Required work:
This task asks for the lines from the one with "Viewport: 1080px width, 540px height." to the final line below, repeated exactly, with pictures omitted.

The records:
# # # # #
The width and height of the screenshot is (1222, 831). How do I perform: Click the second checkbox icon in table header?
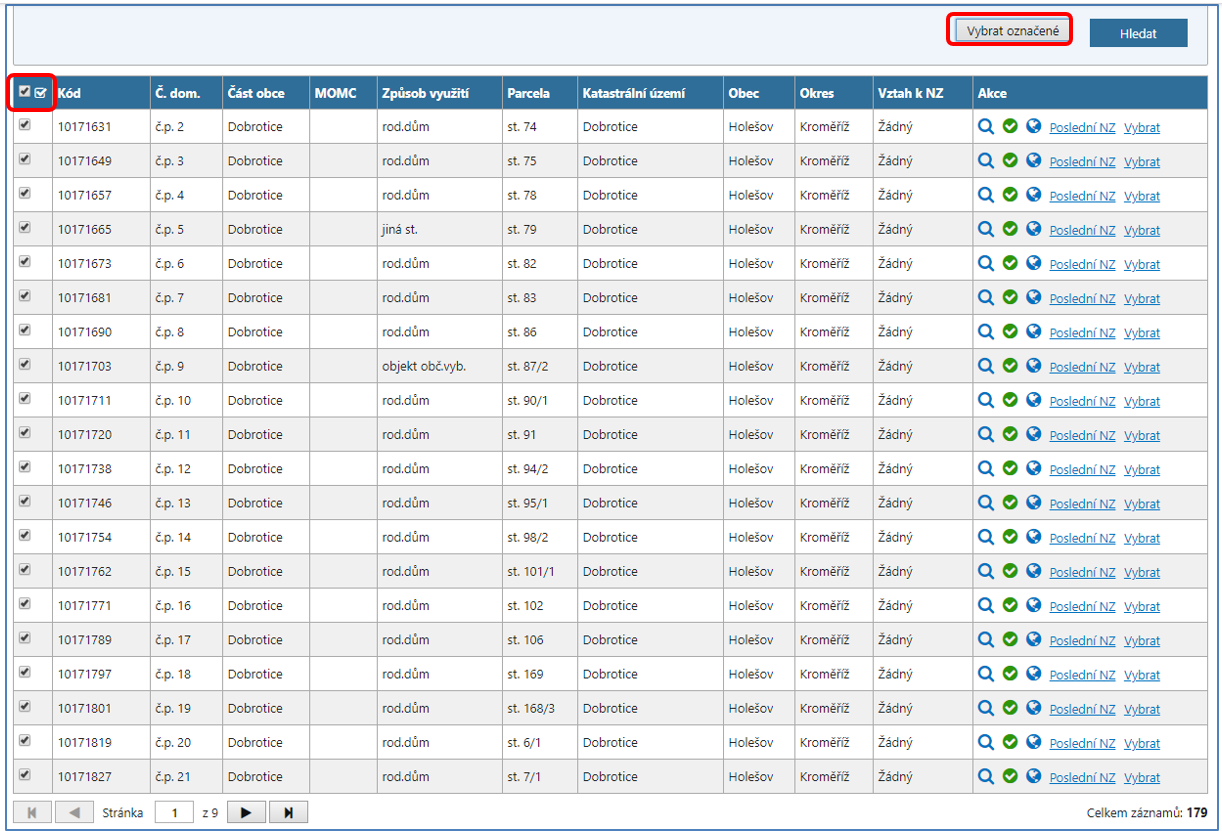point(41,93)
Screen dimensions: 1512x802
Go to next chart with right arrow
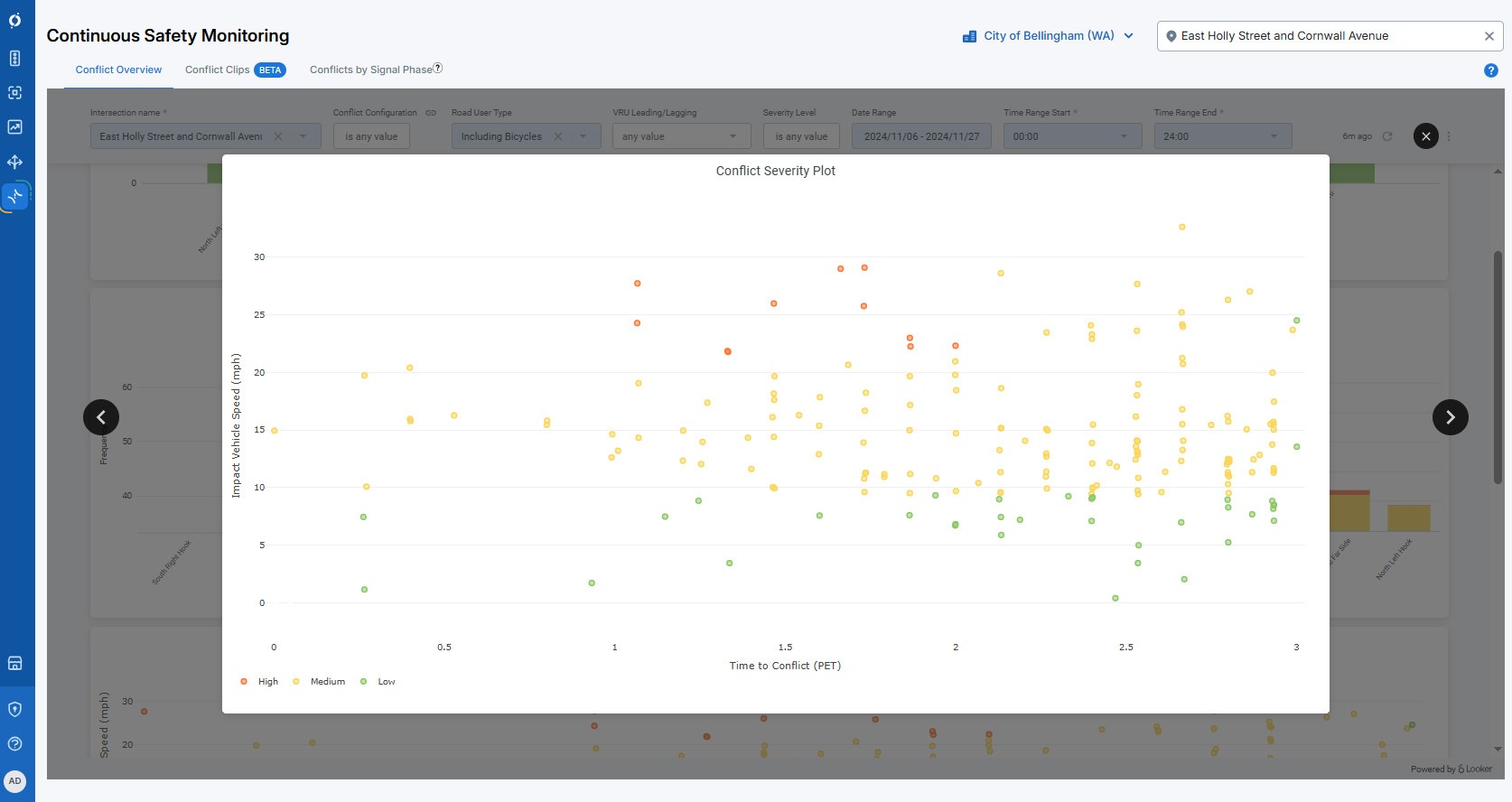pos(1450,417)
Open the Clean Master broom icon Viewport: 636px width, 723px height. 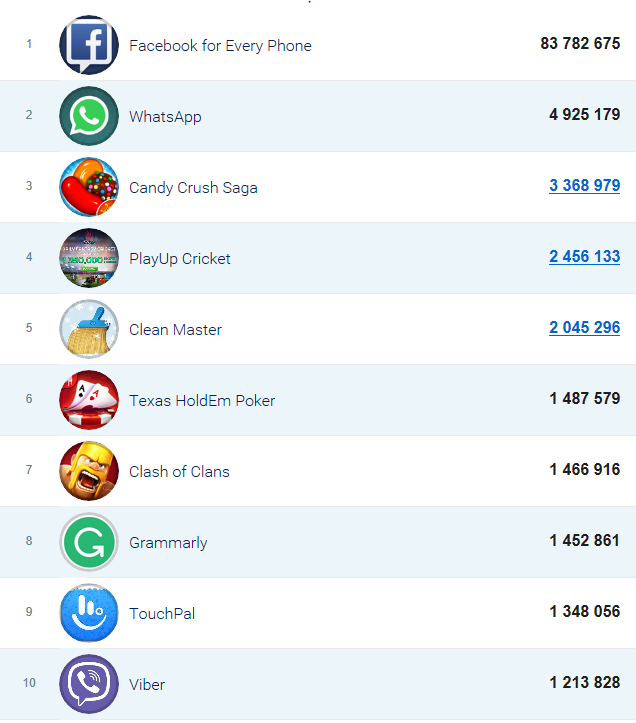[x=89, y=329]
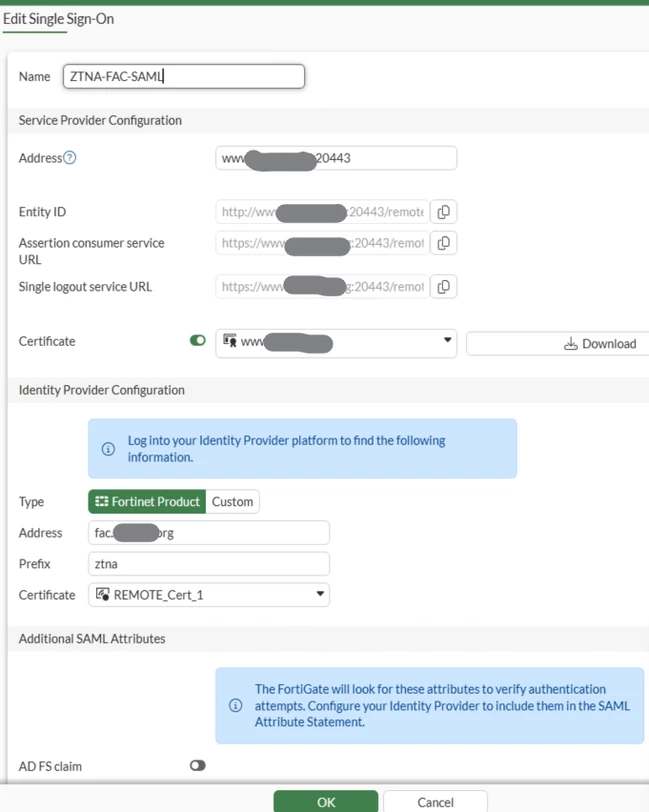The image size is (649, 812).
Task: Open the REMOTE_Cert_1 certificate dropdown
Action: click(x=209, y=594)
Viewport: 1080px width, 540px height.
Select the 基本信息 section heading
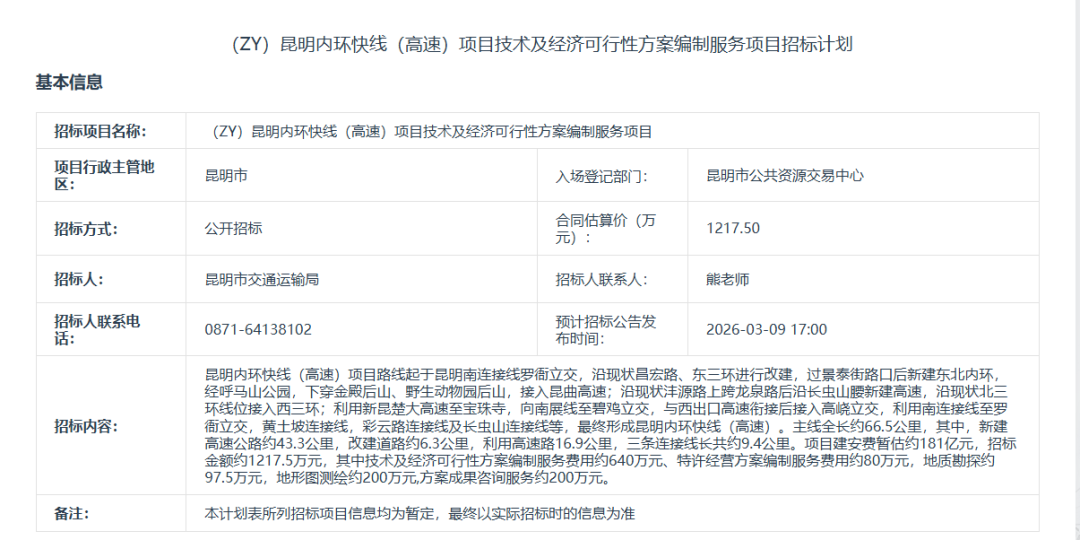pos(69,82)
# # # # #
Written solution:
Viewport: 1080px width, 540px height.
Select the 基本信息 section heading
pos(69,82)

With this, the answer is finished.